I stumbled over this behavior while working on Bug #52959, which has a fix for this: It moves "univention-network-common.service" **after** "apache2.service" (this is a MUST for the "Primary node". For all other roles this is not required, but systemd has no way to easily express this; it would require an dynamically generated overwrite file, which inserts that "After=apache2.service" only for the Primary).

As registering the IP as mostly optional, delaying it a little bit should not hurt.
Comment 3 Philipp Hahn univentionstaff 2021-03-26 06:40:58 CET
(In reply to Florian Best from comment #1)
> (In reply to Erik Damrose from comment #0)
> > The long wait time is due to the http timeout.
> There is no HTTP involved in univention-register-network-address because it
> connected directly to the UMC-Server via port 6670.
> 
> This changed in Bug #42128 so that HTTP is used. The timeouts there might be
> shorter than socket.getdefaulttimeout().

The change to HTTP was not followed in base/univention-network-manager/etc/network/if-up.d/90_dns_updatem, which still contained this code:
-if /bin/netcat -q0 -w1 "$ldap_master" 6670 </dev/null; then

It was only checking that UMC-server was running, but the new code also needs Apache to be running as the new code uses https://.

My new implementation proposes this:
+save_to_umc () {
+       [ -s /etc/machine.secret ] &&
+               have univention-register-network-address &&
+               netcat -q0 -w1 "$(ucr get ldap/master)" 443 </dev/null &&
+               timeout 10 univention-register-network-address --interface "$interface"
Comment 4 Philipp Hahn univentionstaff 2021-03-27 07:27:00 CET
(In reply to Philipp Hahn from comment #2)
> As registering the IP as mostly optional, delaying it a little bit should
> not hurt.

Actually it is not optional for DRS replication, which requires up-to-date DNS SRC RRs.
Comment 5 Ingo Steuwer univentionstaff 2021-05-14 16:47:16 CEST
This issue has been filed against UCS 4.3.

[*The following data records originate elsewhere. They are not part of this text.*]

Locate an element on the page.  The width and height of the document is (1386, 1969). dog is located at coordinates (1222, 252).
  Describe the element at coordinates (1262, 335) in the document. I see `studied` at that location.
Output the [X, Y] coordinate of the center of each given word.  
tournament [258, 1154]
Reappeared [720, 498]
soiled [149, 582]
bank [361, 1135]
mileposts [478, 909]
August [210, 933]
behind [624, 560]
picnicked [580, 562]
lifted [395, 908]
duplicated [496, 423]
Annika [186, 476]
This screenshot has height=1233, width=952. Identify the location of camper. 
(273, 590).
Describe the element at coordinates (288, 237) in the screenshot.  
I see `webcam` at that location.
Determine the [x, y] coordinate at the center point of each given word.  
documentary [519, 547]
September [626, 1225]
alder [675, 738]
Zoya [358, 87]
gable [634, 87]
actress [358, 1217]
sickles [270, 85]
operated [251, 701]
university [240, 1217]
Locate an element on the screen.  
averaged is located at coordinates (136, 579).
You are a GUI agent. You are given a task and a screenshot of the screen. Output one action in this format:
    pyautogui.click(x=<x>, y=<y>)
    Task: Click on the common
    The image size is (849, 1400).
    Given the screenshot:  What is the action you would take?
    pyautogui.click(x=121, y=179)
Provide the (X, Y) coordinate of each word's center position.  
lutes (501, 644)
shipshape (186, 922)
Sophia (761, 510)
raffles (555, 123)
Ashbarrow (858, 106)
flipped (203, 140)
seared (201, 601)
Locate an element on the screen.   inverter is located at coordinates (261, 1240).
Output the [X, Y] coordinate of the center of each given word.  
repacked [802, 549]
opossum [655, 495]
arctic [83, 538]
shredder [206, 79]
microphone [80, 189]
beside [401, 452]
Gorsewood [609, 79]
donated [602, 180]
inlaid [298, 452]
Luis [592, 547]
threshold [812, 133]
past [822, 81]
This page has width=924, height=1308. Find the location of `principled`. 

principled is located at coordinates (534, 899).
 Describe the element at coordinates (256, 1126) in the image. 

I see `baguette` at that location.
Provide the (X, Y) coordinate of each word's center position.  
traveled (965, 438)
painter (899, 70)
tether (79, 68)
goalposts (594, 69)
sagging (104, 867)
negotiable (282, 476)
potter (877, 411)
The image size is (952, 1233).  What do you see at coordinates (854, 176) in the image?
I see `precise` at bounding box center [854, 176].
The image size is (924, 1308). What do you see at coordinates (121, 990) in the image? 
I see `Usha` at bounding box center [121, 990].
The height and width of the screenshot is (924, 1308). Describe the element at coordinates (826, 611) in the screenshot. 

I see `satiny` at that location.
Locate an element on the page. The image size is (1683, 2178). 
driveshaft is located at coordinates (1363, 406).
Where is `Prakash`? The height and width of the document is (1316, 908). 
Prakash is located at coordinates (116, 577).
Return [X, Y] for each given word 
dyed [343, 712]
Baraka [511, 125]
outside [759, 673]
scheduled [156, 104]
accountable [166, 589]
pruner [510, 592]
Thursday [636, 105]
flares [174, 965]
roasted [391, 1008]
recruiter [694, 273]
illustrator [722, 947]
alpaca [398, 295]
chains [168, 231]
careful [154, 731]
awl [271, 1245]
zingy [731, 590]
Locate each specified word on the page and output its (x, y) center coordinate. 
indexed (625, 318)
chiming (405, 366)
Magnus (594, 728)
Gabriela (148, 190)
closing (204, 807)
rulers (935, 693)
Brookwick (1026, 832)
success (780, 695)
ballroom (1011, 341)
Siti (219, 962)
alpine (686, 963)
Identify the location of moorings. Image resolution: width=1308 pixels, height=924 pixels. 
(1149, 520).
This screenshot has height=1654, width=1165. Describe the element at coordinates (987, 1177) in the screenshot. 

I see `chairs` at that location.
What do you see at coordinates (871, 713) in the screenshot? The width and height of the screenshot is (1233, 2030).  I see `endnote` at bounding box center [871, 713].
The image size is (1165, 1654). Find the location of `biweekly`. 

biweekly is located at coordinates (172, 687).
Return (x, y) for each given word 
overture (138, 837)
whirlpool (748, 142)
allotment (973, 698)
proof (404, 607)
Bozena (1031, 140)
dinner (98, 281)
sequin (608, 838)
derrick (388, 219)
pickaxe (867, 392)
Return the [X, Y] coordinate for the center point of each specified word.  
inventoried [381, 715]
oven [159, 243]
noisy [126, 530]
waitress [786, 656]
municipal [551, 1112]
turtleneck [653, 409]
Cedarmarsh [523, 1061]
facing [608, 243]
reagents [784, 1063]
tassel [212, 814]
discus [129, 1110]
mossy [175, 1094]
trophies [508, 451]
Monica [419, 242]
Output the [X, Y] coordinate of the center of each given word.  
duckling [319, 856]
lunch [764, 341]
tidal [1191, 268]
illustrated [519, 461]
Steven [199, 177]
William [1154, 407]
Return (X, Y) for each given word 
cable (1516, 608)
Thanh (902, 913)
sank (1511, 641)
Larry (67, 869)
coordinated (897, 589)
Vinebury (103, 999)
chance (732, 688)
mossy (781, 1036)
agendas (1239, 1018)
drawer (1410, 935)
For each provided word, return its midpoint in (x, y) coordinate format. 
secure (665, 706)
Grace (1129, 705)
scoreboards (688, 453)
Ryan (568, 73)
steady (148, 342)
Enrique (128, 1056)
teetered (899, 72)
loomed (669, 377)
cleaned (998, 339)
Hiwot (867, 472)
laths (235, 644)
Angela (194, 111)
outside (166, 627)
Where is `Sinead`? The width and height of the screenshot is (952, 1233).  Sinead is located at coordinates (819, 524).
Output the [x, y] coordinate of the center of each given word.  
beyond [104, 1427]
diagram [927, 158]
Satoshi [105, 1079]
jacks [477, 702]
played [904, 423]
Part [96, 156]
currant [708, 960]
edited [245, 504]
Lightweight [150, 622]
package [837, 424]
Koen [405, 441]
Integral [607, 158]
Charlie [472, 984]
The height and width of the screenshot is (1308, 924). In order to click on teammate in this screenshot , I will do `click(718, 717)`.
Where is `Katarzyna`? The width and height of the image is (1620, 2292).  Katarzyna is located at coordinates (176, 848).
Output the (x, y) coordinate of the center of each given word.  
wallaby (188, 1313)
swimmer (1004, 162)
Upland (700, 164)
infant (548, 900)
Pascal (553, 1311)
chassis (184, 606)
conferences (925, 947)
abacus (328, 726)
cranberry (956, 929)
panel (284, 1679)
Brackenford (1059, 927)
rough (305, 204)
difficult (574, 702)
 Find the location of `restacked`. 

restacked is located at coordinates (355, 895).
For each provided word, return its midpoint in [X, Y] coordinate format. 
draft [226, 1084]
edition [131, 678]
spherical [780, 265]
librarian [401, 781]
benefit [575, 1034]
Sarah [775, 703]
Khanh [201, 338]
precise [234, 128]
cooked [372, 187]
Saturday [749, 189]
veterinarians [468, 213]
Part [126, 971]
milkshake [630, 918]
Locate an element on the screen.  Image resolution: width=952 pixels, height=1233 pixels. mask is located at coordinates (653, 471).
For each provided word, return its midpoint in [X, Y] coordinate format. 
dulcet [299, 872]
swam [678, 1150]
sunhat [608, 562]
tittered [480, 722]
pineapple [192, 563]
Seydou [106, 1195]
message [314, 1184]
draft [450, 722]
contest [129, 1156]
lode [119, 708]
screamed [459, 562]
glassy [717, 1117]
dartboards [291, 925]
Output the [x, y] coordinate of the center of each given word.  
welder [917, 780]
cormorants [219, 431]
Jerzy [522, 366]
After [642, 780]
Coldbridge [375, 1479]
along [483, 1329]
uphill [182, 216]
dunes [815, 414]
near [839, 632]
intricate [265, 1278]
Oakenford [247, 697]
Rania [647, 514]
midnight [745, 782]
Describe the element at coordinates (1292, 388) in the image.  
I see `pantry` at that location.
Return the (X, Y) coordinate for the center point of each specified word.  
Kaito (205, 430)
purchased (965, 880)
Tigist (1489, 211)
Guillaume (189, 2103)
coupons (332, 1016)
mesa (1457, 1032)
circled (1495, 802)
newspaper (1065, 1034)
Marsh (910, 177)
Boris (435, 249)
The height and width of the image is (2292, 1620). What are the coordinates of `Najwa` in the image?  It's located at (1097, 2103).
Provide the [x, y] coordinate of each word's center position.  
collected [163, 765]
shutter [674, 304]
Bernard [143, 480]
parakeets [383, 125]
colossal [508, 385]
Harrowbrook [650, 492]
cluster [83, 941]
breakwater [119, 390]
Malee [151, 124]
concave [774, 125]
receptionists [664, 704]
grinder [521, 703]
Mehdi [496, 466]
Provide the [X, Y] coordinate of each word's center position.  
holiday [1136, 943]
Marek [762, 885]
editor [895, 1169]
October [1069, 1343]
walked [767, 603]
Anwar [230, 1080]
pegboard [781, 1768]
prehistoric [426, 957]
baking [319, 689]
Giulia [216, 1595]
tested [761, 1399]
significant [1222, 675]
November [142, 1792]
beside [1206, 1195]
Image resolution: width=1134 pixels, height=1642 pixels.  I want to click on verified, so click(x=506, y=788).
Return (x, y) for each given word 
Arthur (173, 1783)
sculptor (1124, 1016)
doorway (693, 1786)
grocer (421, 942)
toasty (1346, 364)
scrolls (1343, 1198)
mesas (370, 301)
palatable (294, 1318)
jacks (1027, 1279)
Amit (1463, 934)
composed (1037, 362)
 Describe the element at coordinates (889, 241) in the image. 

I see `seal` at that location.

UCS 4.3 is out of maintenance and many UCS components have changed in later releases. Thus, this issue is now being closed.

If this issue still occurs in newer UCS versions, please use "Clone this bug" or reopen it and update the UCS version. In this case please provide detailed information on how this issue is affecting you.